The story finds Reece trying to leave violence behind, but peace never lasts long in his world. A rogue Chinese submarine is moving into position near the United States, a powerful tech figure is tied to dangerous advances in AI, and a compromised political figure is edging dangerously close to the highest office in the land. At the centre of it all is Alice, the quantum intelligence readers have come to know, who may be America’s greatest defence—or its most dangerous weapon.
What impressed me most was how current the novel feels. Carr has always had a knack for blending fiction with threats that feel uncomfortably close to reality, and Red Sky Mourning may be one of his most timely stories yet. The AI angle could easily have felt gimmicky, but Carr treats it seriously, using Alice not just as a plot device but as a genuine force within the story.
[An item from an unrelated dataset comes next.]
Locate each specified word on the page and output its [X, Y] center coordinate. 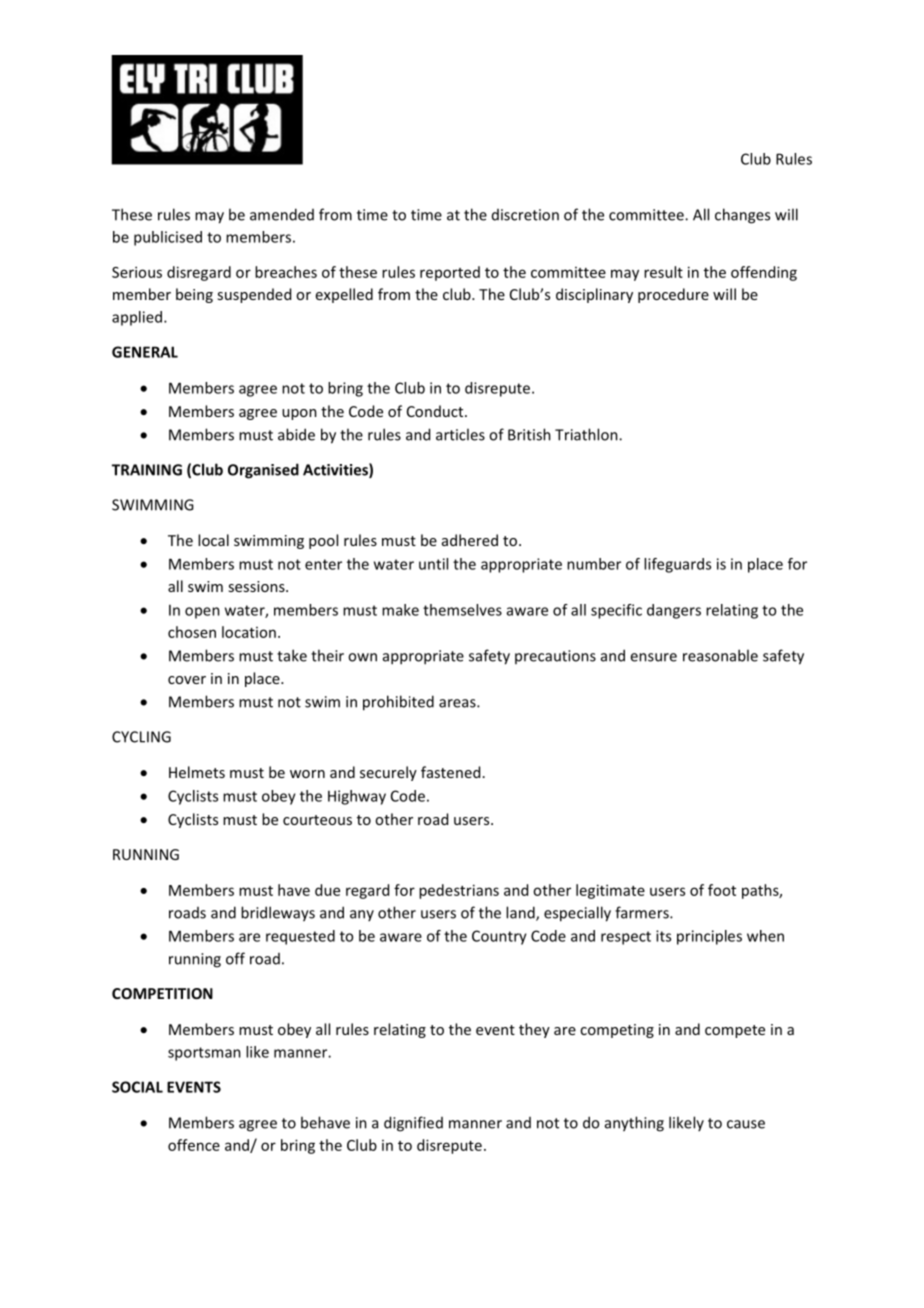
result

James Reece remains the heart of the series. What I enjoyed here was seeing how much he has changed since The Terminal List. He is still the same lethal operator when the moment calls for it, but there is a weariness to him now. Reece feels like a man who has carried too much for too long, yet when the fuse is lit, that old warrior instinct comes roaring back.
The action is exactly what Carr fans will want. It’s tactical, intense and written with the kind of detail that makes every movement feel deliberate. Whether Reece is planning, reacting or fighting his way through impossible odds, Carr makes you feel the pressure of each decision. The violence is brutal when it needs to be, but it always serves the story.
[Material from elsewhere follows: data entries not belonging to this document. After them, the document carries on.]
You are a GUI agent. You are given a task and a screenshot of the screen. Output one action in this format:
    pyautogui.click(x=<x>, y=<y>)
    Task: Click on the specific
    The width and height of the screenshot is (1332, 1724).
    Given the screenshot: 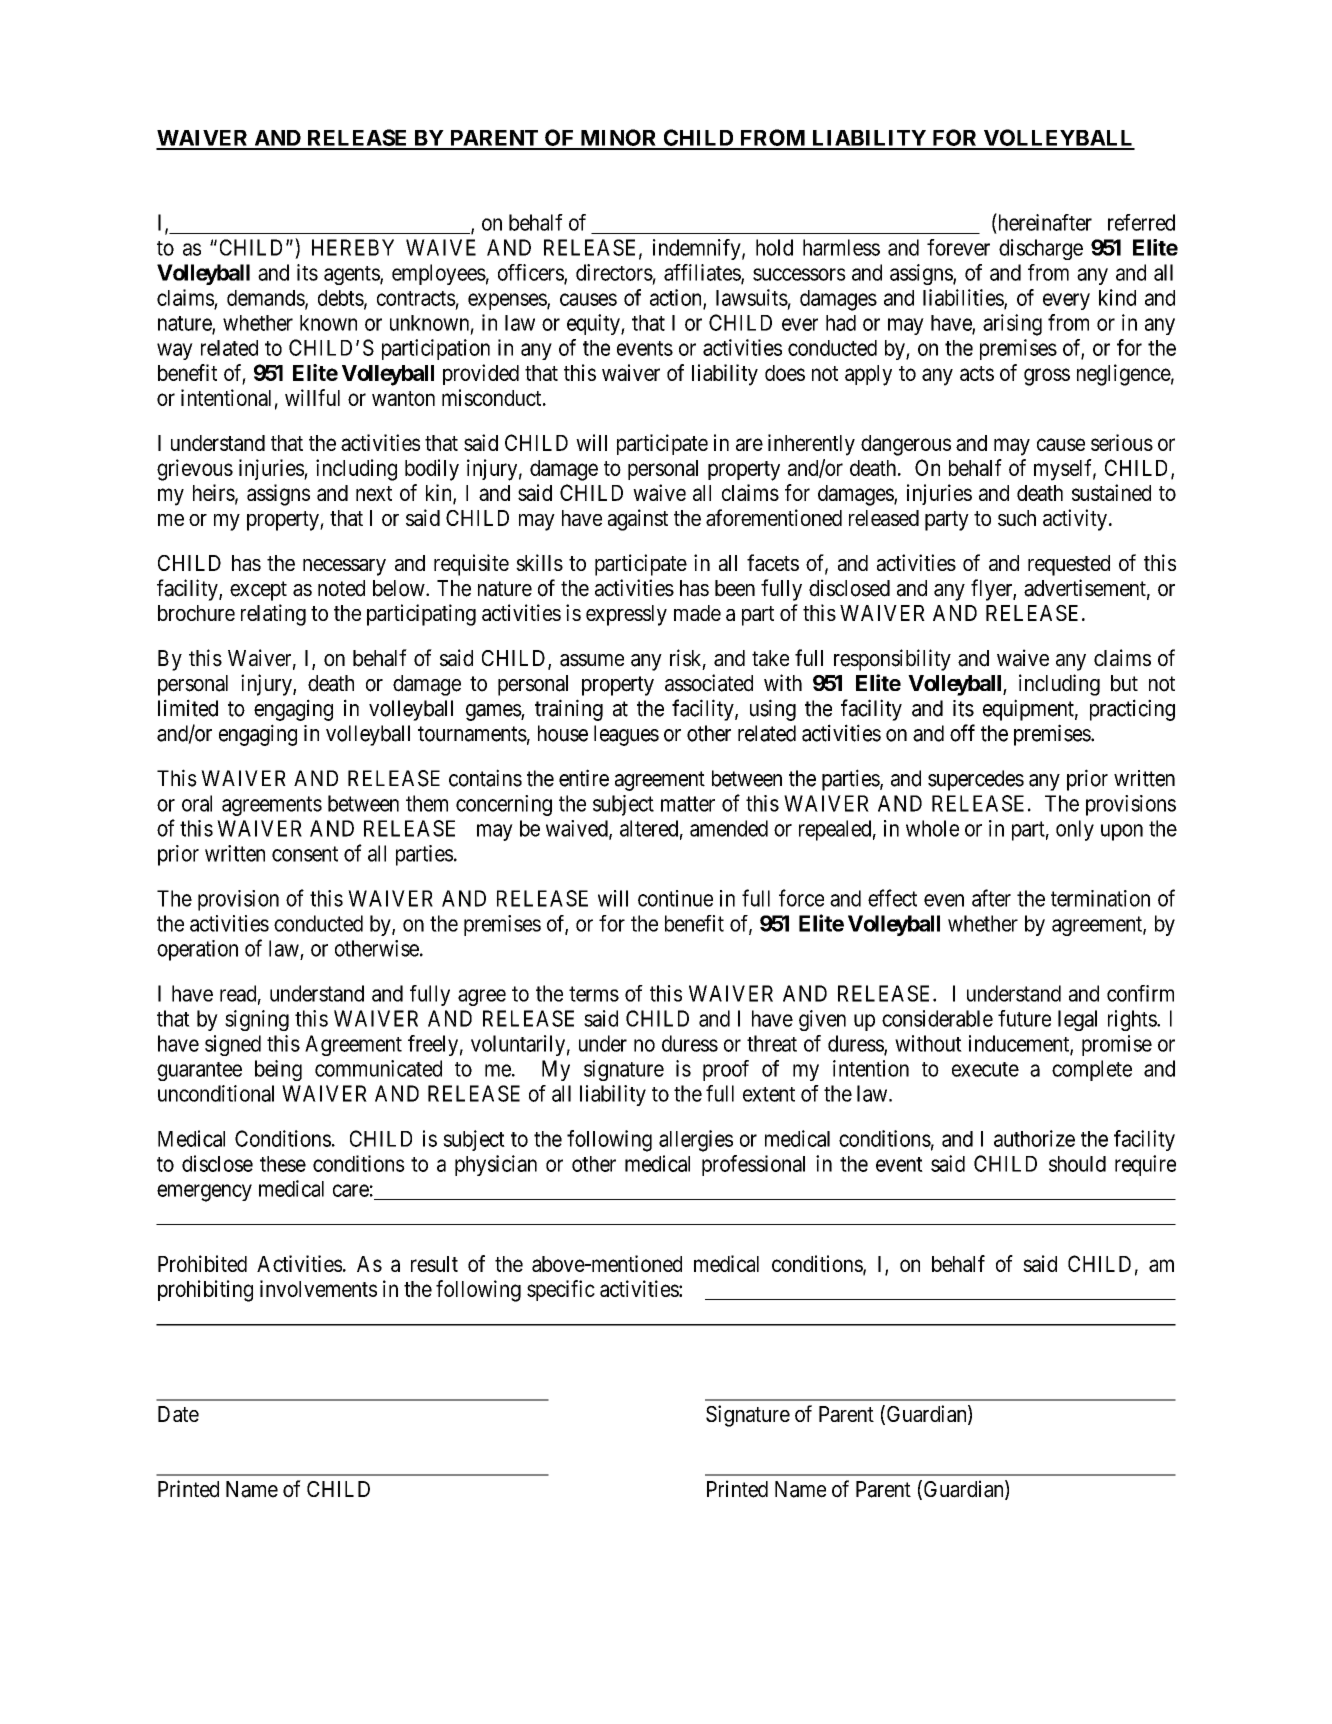 What is the action you would take?
    pyautogui.click(x=561, y=1290)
I also liked how Red Sky Mourning expands the battlefield. This isn’t just about bullets and blades anymore. The war is being fought through technology, politics, intelligence networks and hidden influence. That gives the novel a bigger, more modern edge while still keeping Reece grounded as the man forced to walk into the fire.
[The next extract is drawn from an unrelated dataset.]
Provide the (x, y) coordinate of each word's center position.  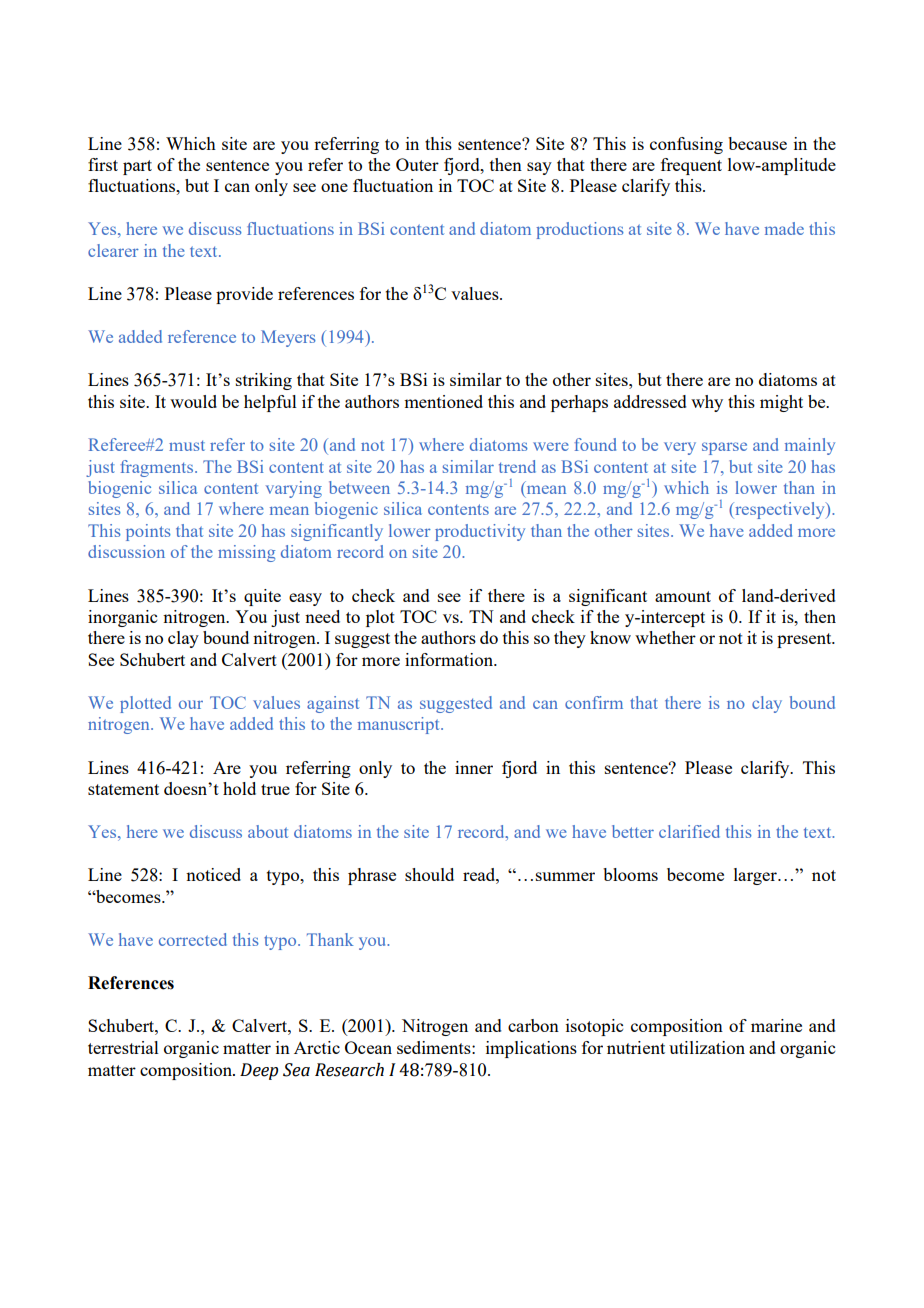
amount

Alice is one of the most interesting elements of the book. Her connection to Reece adds a strange but compelling emotional layer to the story. She is powerful, unpredictable and frighteningly capable, but Carr makes her feel like more than a machine. The question of whether she can be trusted gives the book an added tension that runs alongside the physical threat.
What makes Red Sky Mourning work is that it doesn’t abandon what made the series great. Beneath the technology, global conspiracy and nuclear threat, this is still a James Reece story. It’s about duty, loyalty, sacrifice and the question of whether a man can ever truly step away from the life that shaped him.
For me, this is another strong entry in the series. It feels bigger, bolder and more forward-looking, while still delivering the raw intensity that Jack Carr does so well. Red Sky Mourning proves there is still plenty of life left in James Reece, and if this is the direction Carr is taking the series, I’m absolutely on board.